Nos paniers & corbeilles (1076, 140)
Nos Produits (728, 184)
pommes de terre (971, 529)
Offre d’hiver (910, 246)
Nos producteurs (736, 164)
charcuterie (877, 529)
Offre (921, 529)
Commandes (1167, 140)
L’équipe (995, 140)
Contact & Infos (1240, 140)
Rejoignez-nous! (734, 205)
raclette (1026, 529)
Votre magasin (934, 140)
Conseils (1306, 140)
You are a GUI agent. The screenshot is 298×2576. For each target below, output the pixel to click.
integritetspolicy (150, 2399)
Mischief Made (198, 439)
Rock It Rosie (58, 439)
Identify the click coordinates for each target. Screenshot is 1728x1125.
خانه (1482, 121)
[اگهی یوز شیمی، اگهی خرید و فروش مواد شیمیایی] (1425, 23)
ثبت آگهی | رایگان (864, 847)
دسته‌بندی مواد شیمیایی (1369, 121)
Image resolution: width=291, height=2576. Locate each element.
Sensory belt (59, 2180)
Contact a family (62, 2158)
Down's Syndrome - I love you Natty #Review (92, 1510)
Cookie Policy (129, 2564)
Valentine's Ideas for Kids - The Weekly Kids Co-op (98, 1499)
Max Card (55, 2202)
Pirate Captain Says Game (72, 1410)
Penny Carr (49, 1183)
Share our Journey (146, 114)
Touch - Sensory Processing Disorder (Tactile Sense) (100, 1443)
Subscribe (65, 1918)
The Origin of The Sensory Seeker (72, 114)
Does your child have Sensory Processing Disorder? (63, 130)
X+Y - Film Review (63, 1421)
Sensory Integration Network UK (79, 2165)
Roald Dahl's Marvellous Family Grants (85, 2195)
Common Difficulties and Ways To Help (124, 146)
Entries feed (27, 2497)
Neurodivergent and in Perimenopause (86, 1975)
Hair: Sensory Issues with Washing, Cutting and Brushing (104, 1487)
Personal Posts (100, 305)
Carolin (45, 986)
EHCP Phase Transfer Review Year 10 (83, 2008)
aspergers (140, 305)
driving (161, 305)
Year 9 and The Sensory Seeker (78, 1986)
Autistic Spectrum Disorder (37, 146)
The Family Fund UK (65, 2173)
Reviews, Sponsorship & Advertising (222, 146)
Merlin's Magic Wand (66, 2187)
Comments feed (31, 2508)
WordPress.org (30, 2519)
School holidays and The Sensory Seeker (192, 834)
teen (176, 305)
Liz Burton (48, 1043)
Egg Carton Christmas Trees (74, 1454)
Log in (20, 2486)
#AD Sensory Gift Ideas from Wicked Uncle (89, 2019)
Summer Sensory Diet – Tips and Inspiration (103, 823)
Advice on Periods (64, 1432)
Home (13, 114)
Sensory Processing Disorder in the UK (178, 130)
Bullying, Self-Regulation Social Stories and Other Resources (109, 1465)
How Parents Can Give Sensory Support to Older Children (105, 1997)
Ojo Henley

--

■ **DIRECTIONS FOR THIS TASK**:
For each line in the entries that contains the string "شیمیایی", make a copy.

■ **EXERCISE RESULT**:
[اگهی یوز شیمی، اگهی خرید و فروش مواد شیمیایی] (1425, 23)
دسته‌بندی مواد شیمیایی (1369, 121)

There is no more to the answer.